■ Try it ■
In the data below, how many lines include the string "Select"? Give only the number.

======== Records provided

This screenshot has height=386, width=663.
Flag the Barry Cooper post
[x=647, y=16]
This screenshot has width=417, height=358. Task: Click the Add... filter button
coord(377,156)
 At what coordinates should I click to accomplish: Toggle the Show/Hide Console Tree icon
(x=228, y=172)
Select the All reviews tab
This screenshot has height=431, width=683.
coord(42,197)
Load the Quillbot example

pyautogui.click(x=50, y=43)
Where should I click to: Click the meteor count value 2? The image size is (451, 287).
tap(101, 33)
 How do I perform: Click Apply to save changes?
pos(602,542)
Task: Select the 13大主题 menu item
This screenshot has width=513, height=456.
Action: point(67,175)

================
======== Records provided

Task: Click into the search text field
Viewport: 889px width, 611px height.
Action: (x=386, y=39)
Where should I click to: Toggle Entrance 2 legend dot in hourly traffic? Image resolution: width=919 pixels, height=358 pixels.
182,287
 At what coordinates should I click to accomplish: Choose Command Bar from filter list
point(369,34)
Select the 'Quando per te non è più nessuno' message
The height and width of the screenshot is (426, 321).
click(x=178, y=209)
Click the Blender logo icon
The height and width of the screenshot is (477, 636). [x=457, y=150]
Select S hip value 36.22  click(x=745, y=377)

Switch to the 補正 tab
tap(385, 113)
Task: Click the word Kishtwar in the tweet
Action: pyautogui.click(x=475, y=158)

================

■ Solution to this exercise ■
4